The latest addition to the realm of sci-fi should really be viewed as a milestone in sci-fi history. With large scale sci-fi films such as Thor coming out at a similar time Gravity sets a totally opposite tone to what the former conveys. In akin to many ‘stranded’ films Gravity really exposes the feeling of loneliness, ever more prominent and evident in space. The hour and a half span makes you connect and sympathise with Sandra Bullock’s character. The connection with George Clooney’s character isn’t so easily attained. The story is as one would expect not entirely amazing, but there are only two outcomes to the film. Shes lives. Or she dies. However this film is made for cinema and truly should be experienced in 3D, regardless of one’s opinion on films in the darker third dimension. The shots of Earth are magnificent and the shots that go on and on, turning round the space ship and following entire minutes of the journey are captivating. However they filmed it, it was done well.

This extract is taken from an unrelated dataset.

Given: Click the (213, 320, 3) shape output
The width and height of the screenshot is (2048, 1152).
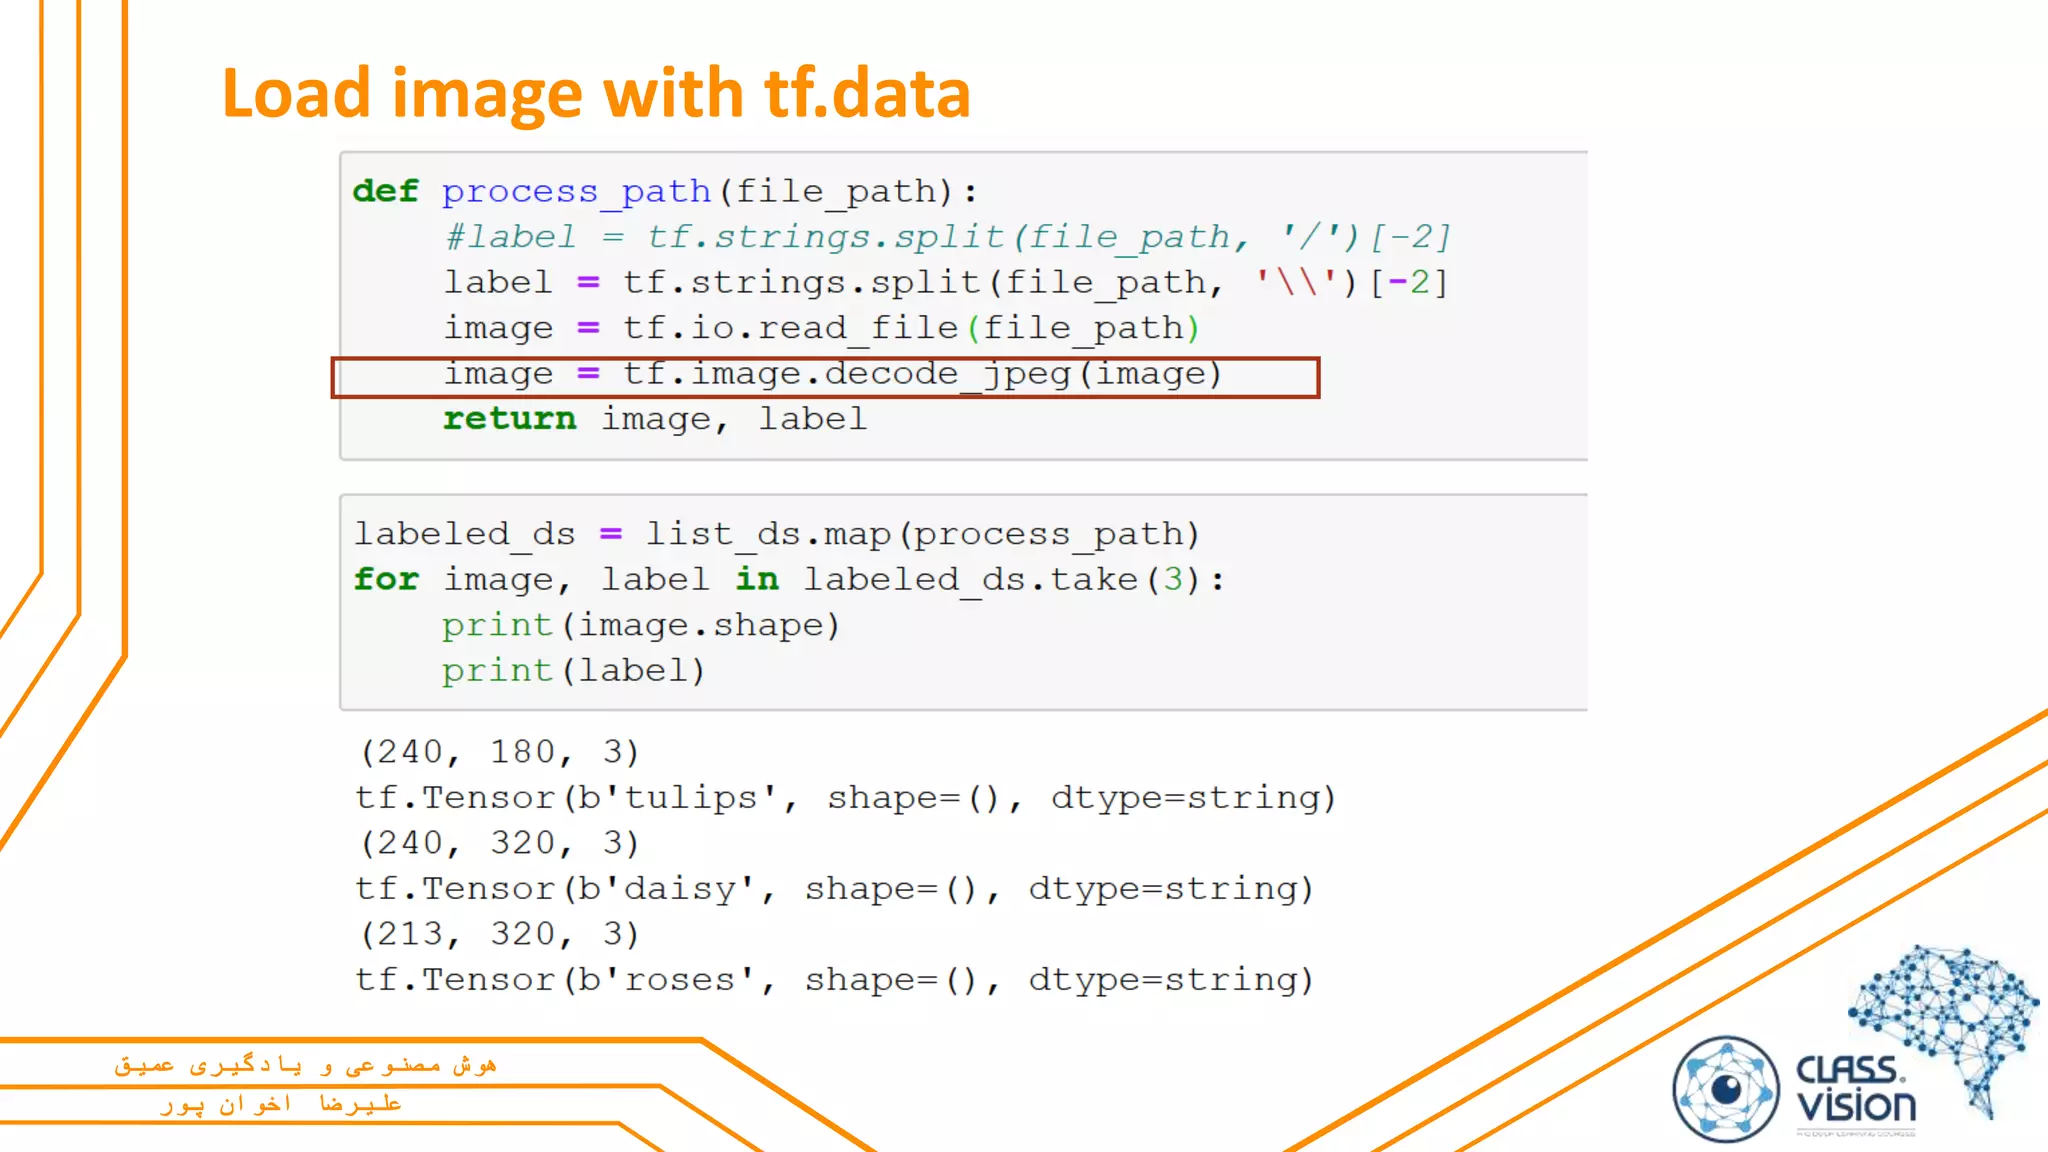Looking at the screenshot, I should [x=498, y=934].
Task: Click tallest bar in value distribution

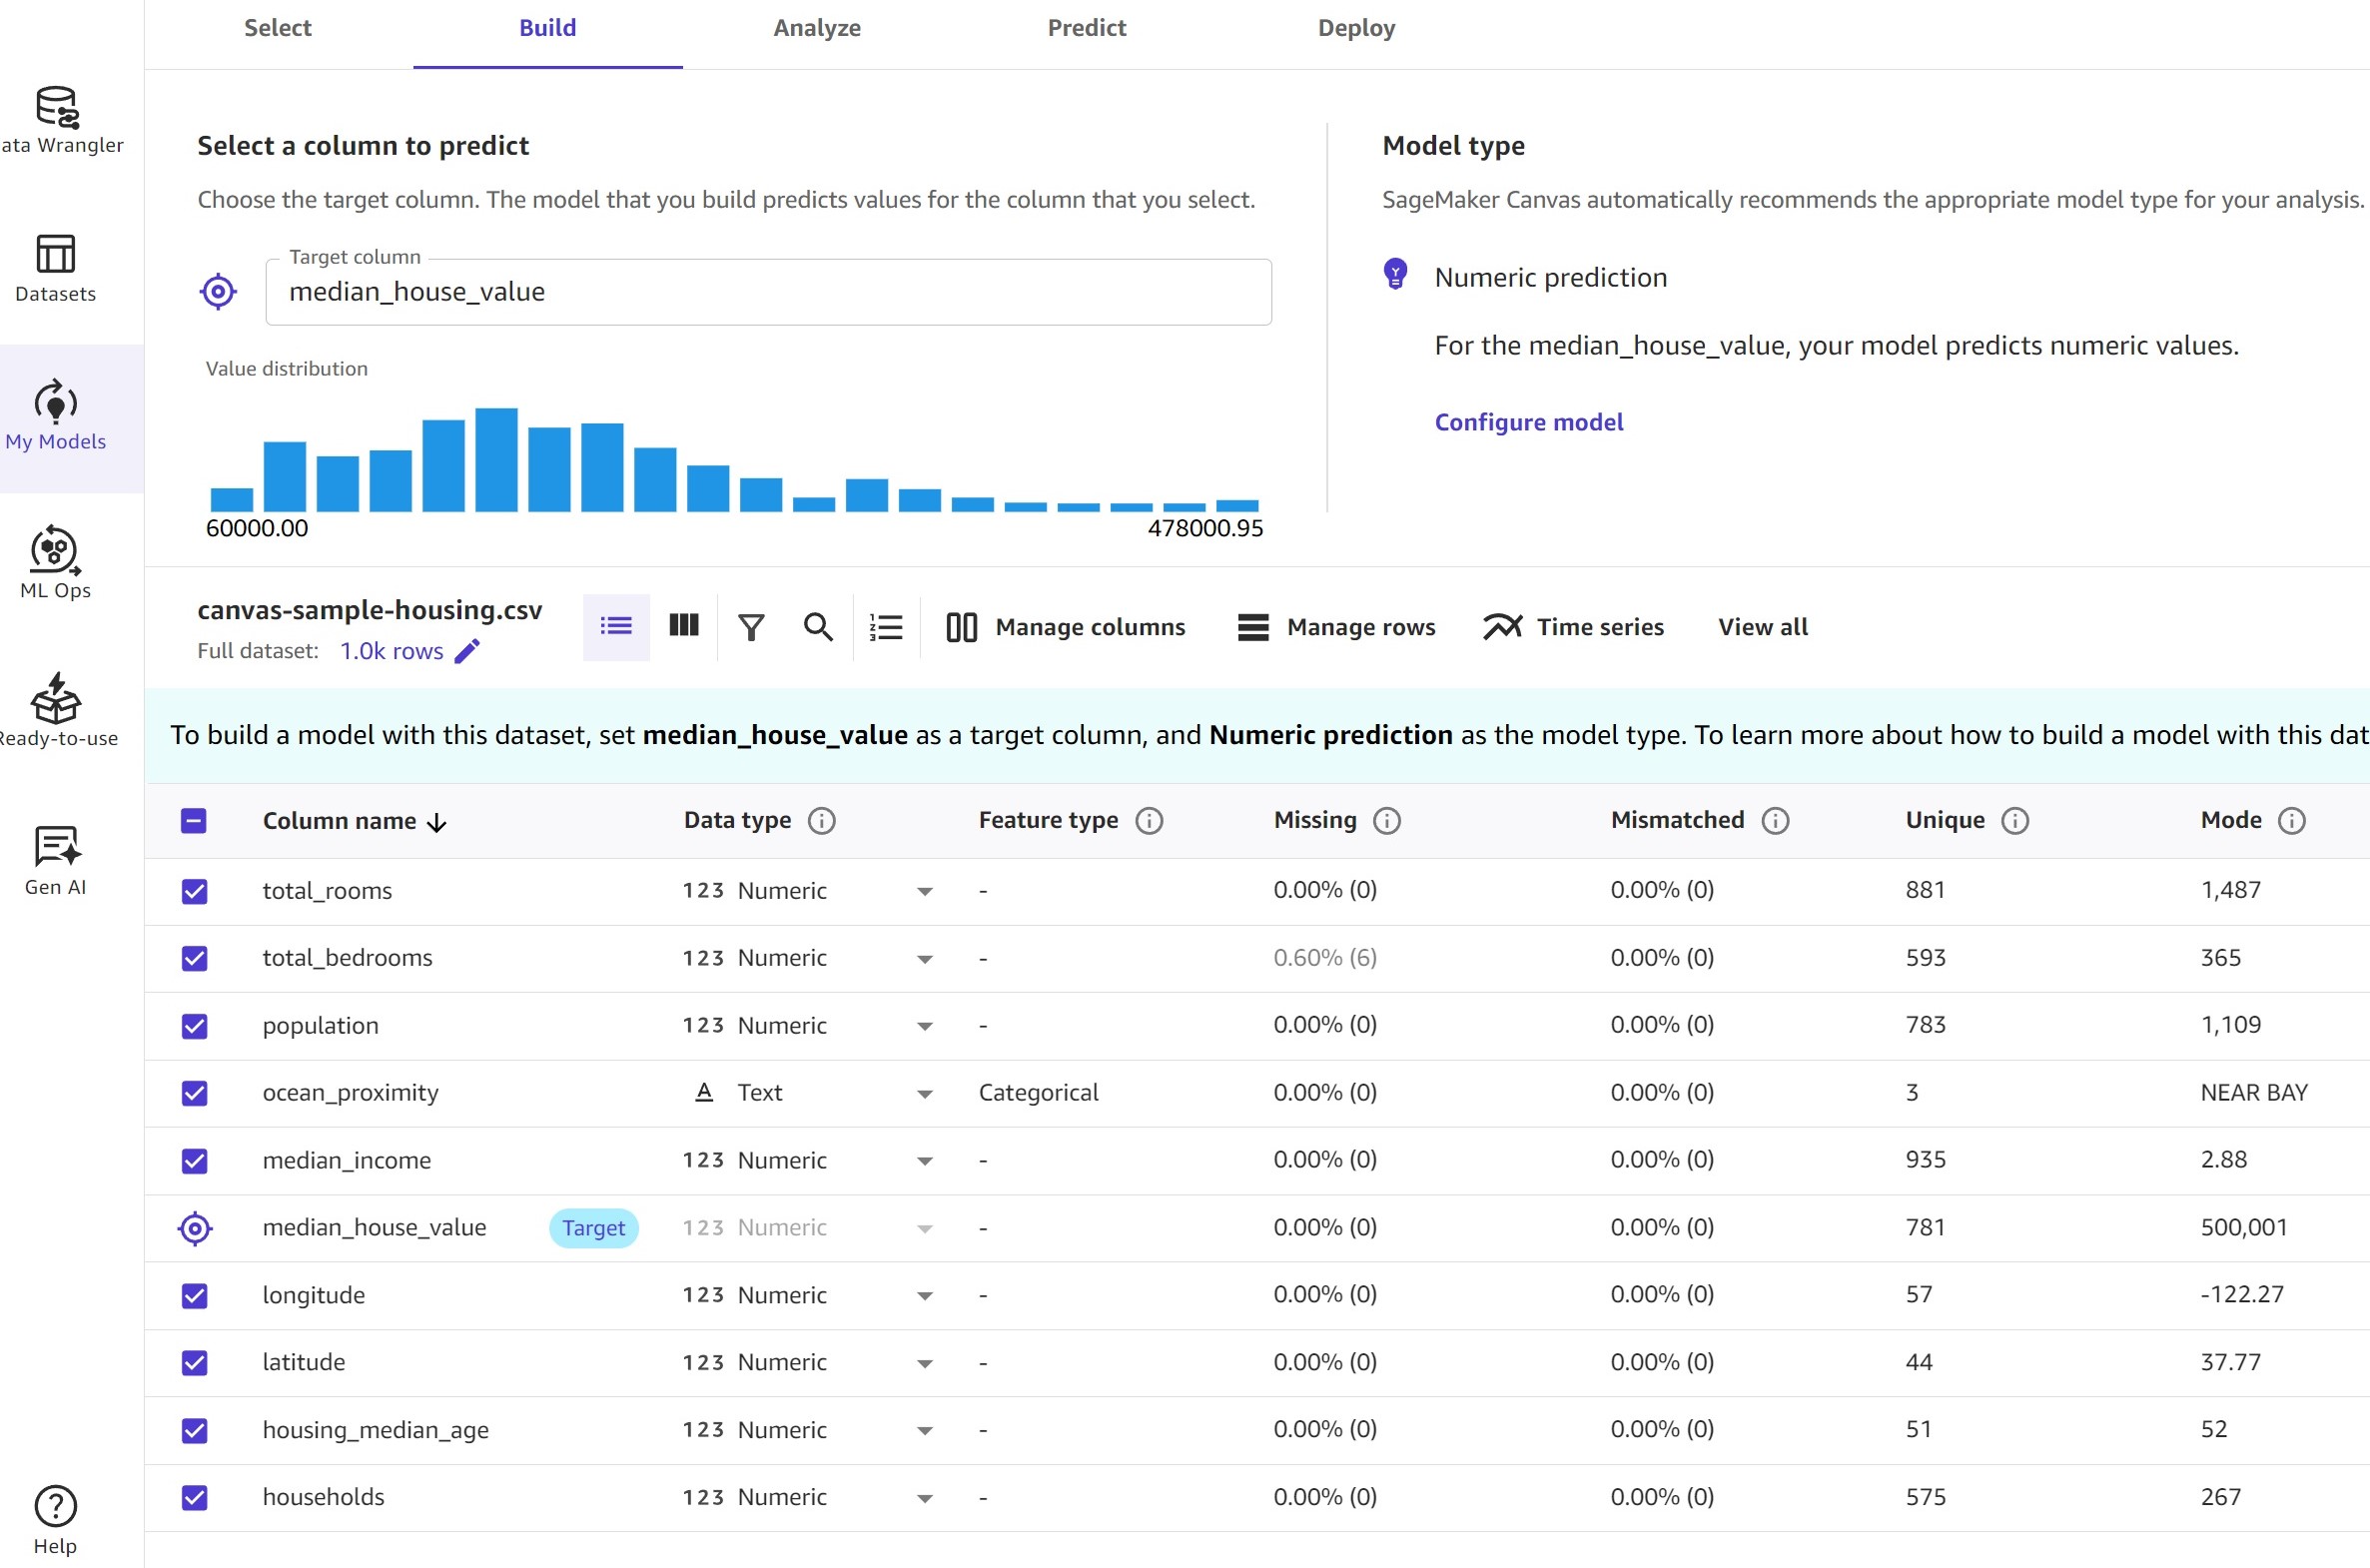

Many scientists have criticised the films accuracy to science. However like previously stated, it’s a film, and one that’s made to expose different aspects of film making. It’s not professing to be an incredibly accurate piece of fiction, and it can easily be enjoyed despite it’s inaccuracies as long as you don’t have a tripod stuck up your arse. Asides from other moments in the plot where it gets a bit too over the top and lucky it’s a great film to watch in 3D and is in some ways refreshing to see something that is a tiny bit more accurate in the science fiction world. Accurate by Hollywood’s ludicrous standards anyway.
Seriously enjoyable and if you haven’t caught on, 3D!